In an open letter dated December 10, SERAP said disclosing the details will help Nigerians scrutinise how the funds were expended and promote transparency and accountability.


It added that it is part of the “legally enforceable human rights” of residents of the benefitting states to know how the refunds were spent.


The organisation gave the governors an ultimatum of seven days to disclose the details or face legal action.


“Widely publishing details of the spending of the oil derivation refunds would ensure that persons with public responsibilities are answerable to the people for the performance of their duties in the management of public funds,” the letter reads.


“We would be grateful if the recommended measures are taken within seven days of the receipt and/or publication of this letter. If we have not heard from you by then, SERAP shall take all appropriate legal actions to compel you and your state to comply with our request in the public interest.


 “The public interest in obtaining the information about expenditures relating to the oil derivation refunds outweighs any privacy or other interests.
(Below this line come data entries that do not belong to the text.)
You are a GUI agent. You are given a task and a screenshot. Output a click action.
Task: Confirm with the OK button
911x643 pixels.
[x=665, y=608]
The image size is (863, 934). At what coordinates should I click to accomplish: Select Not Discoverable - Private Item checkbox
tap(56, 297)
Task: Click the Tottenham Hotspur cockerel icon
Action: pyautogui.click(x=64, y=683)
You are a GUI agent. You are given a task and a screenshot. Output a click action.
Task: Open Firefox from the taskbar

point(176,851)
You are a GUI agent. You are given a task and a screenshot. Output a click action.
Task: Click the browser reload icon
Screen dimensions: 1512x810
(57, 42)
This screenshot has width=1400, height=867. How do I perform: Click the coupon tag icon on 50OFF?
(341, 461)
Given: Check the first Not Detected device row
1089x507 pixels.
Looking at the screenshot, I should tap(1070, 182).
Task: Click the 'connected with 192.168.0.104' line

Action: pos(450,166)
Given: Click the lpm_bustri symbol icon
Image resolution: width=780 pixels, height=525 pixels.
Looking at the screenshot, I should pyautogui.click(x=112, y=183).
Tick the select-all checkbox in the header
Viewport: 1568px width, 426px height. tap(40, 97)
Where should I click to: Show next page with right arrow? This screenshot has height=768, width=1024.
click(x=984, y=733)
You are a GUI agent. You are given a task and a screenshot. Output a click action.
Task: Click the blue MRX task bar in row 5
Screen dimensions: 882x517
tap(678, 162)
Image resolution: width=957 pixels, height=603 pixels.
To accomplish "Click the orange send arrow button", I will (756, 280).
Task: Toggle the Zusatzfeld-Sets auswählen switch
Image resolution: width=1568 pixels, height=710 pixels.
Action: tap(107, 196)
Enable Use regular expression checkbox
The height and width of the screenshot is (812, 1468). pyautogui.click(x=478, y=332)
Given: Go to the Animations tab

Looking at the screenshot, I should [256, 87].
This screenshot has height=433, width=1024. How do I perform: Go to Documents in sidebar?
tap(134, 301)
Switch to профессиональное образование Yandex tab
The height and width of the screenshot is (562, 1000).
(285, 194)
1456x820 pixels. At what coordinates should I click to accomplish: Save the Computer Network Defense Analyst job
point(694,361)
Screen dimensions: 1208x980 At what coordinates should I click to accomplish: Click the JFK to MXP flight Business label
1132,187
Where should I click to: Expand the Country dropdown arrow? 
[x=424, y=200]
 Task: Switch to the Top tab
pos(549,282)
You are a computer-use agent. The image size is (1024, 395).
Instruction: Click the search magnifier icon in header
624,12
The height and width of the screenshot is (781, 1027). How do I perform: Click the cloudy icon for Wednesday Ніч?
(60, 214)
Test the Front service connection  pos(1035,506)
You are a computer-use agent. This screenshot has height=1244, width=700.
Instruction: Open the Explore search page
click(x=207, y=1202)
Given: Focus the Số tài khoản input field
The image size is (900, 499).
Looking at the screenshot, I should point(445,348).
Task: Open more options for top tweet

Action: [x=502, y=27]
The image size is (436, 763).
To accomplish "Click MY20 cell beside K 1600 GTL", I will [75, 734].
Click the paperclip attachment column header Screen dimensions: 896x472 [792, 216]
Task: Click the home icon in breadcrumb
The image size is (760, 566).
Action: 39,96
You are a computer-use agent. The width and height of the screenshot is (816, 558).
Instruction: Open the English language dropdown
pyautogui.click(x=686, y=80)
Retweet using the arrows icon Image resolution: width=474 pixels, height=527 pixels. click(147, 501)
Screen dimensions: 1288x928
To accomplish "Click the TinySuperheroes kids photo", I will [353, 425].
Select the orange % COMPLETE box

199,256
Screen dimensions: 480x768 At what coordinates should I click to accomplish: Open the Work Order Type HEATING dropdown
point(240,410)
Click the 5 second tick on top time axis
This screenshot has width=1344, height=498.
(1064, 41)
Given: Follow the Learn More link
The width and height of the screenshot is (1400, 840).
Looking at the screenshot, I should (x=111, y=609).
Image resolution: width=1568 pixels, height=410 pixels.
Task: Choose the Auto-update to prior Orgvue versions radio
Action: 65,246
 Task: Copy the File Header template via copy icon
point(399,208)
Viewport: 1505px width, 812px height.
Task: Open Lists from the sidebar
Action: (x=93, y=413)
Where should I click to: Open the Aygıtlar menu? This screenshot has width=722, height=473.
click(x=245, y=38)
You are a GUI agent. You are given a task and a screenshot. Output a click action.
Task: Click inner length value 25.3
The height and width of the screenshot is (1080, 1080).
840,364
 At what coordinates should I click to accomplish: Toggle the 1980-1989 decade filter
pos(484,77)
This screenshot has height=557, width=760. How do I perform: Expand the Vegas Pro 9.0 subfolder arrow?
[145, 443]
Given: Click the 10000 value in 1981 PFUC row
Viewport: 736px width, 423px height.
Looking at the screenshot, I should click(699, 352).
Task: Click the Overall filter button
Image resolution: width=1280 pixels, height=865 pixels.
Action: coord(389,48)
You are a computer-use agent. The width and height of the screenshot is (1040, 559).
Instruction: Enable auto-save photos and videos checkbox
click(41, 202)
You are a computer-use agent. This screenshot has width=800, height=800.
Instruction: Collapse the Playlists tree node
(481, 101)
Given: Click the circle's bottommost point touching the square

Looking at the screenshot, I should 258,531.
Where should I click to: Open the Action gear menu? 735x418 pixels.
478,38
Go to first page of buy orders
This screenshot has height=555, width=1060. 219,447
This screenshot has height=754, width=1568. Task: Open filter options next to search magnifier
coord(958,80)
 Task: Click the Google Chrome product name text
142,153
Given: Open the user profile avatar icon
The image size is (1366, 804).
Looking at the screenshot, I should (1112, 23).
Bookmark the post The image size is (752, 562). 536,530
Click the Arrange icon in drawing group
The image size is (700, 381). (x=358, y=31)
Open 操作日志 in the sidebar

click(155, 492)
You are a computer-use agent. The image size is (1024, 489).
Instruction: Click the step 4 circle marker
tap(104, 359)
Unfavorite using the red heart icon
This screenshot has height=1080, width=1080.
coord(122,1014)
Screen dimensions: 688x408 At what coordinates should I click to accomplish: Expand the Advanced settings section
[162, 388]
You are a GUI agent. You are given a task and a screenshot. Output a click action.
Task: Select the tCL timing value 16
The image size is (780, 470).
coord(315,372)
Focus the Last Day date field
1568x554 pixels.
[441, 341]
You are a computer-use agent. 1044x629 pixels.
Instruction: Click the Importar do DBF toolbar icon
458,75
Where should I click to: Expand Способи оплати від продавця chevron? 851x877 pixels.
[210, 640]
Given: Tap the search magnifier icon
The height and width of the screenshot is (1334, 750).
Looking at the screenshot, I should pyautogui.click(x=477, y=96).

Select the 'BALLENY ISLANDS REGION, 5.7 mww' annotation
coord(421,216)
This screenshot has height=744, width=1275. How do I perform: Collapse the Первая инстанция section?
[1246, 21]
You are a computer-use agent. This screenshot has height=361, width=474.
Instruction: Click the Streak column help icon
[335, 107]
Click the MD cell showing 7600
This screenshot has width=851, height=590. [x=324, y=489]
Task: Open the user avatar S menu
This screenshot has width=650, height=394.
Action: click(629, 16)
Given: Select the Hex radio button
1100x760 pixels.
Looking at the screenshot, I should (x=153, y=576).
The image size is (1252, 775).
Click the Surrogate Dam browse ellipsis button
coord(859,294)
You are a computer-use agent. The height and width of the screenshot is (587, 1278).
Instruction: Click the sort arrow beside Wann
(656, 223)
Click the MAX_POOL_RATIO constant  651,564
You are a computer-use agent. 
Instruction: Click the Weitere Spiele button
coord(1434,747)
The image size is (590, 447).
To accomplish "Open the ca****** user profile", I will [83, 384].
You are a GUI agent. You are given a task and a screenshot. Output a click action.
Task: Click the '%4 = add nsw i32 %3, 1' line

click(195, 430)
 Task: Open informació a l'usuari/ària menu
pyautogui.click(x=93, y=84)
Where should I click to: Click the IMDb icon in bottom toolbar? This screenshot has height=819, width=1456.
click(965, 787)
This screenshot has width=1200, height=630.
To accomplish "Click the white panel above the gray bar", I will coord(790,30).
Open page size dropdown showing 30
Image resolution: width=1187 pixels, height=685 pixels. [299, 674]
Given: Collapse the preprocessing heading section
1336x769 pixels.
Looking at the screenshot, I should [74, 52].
The oversight afforded by public access to such details would serve as an important check on the activities of your state and help to prevent abuses of the public trust.


“SERAP also urges you to disclose details of spending of the refunds to local government councils through the state accounts, and to explain the role played by your government in the spending of public funds meant for the councils.”


The organisation also asked the governors to invite the Economic and Financial Crimes Commission (EFCC) and the Independent Corrupt Practices and Other Related Offences Commission (ICPC) to jointly track and monitor the spending of the refunds by the respective states.


In November, Nyesom Wike, Rivers state governor, disclosed that the projects he recently inaugurated were financed with the state’s share of the 13 percent derivation arrears paid by the federal government to all the Niger Delta states.


Following Wike’s remarks in which he challenged other governors to give account of the funds, more states have also confirmed receipts of the derivation arrears.